Lantai kayu berdecit seraya pria itu berdiri. Dia mengikat perisainya pada
lengan kirinya, memerika helmnya, kemudian mendekati Noble Fencer dengan
langkah sigap, tidak pedulu. “Ada beberapa hal yang aku ingin tanya darimu.”
“…”
“Beritahu
saja aku apa yang kamu bisa.”
“…”
“Kamu
keberatan?”
“…”
Mungkin
menganggap diamnya Noble Fencer sebagai tanda persetujuannya, pria aneh itu
melanjutkan : Berapa banyak goblin yang dia temui? Bagaimana latar sarang
mereka? Tipe goblin apa saja yang ada di sana?

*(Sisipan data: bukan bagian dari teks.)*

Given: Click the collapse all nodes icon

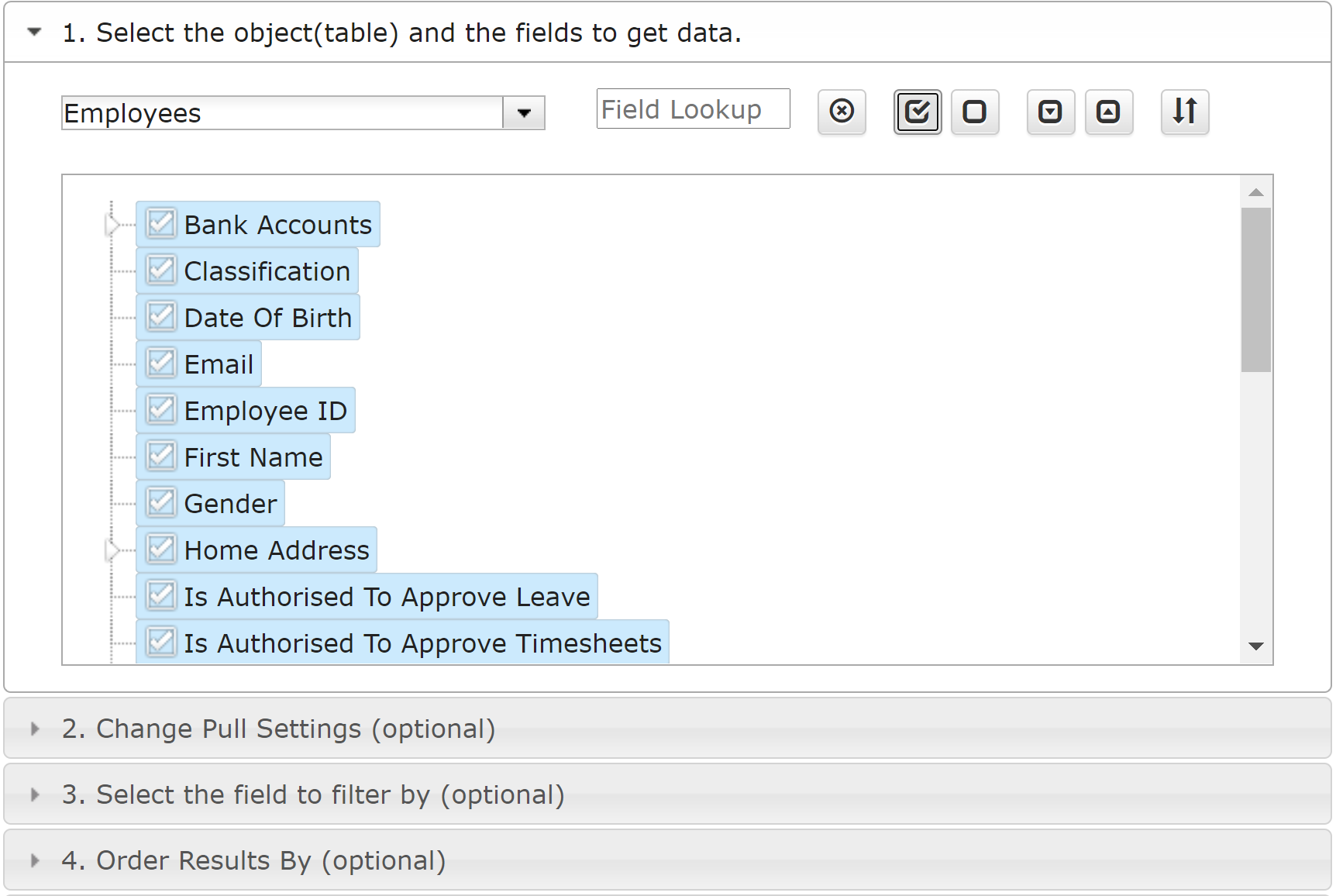Looking at the screenshot, I should tap(1109, 112).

Di mana dia bertemu dengan
mereka?
Noble
Fencer menjawab tanpa emosi.
Aku tidak tahu. Aku tidak
tahu. Mereka semua terlihat sama. Di dekat gua. Sebelah utara.
Pria
itu hanya mendegus, “Hmm,” tidak menambahkan apapun lagi.
Momen
percakapan mereka di iringi dengan denturan api pada perapian.
Pria
itu berdiri dan mengambil sebuah tusukan di tangannya, menusuk-nusuk api. Pada
akhirnya, dia berbicara, masih menghadap perapian da dengan nada pelan seperti
sebelumnya.
“Apa
yang sudah kamu lakukan?”
“…Berusaha
membuat mereka kelaparan,” Noble Fencer berkata, ujung bibirnya tertarik.

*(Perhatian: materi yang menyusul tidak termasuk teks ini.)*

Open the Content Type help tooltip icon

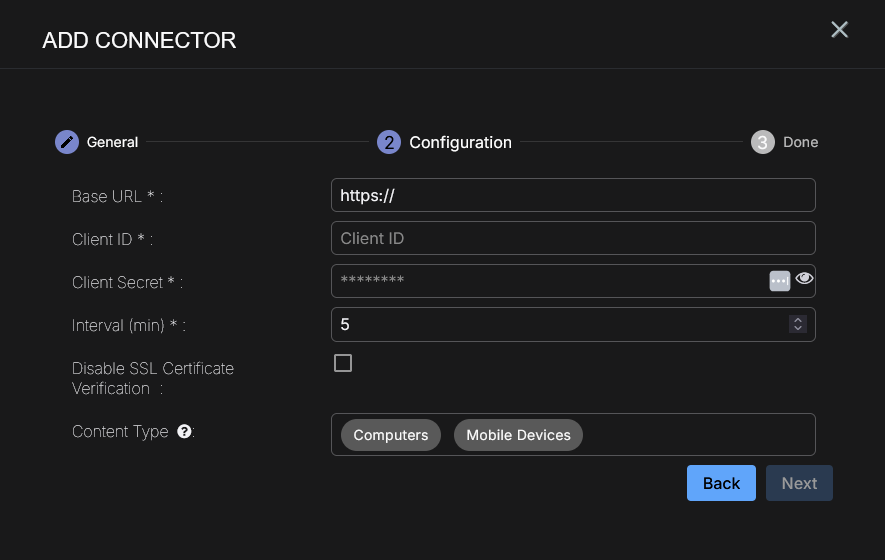[184, 432]
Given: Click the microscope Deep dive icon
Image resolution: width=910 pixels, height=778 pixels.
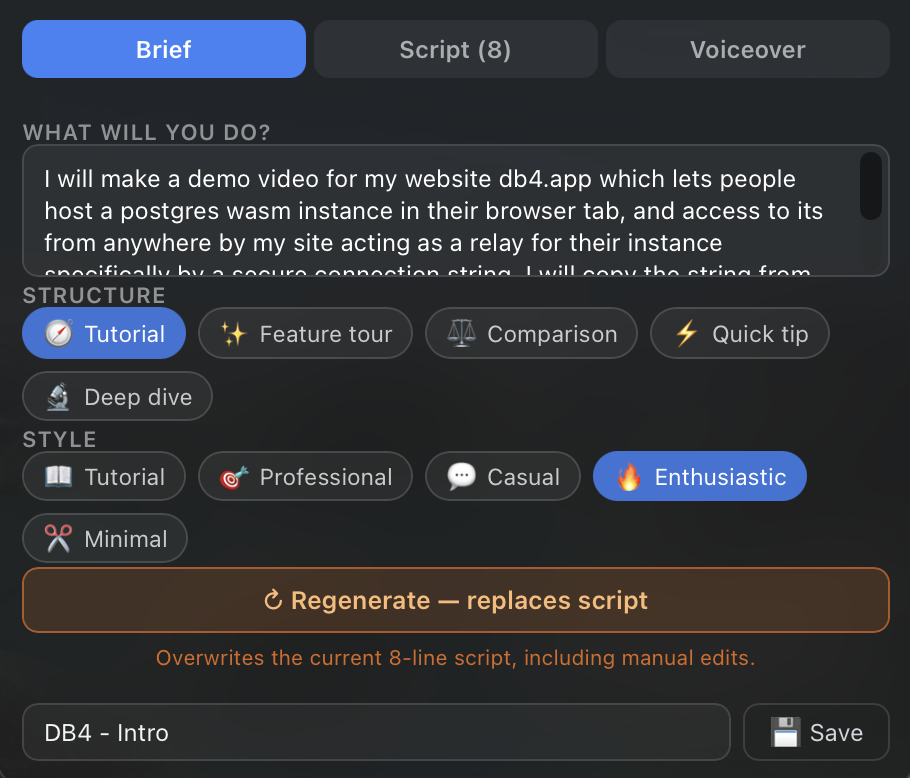Looking at the screenshot, I should (59, 397).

Merupakan sebuah gerakan kecil, begitu kecil sehingga tidak ada yang
menyadarinya terkecuali dirinya sendiri. Namun dia mengira dirinya sendiri
sedang tersenyum. “Aku yakin sekali itu akan berhasil.”
“Aku
mengerti.” Noble Fencer mengangguk mendengar jawaban datar ini.
Tutup
jalan keluar gua, tunggu hingga para goblin mulai kelaparan, kemudian habisi
mereka. Dia dan rekan-rekannya dapat melakukannya bersama,cepat dan tepat.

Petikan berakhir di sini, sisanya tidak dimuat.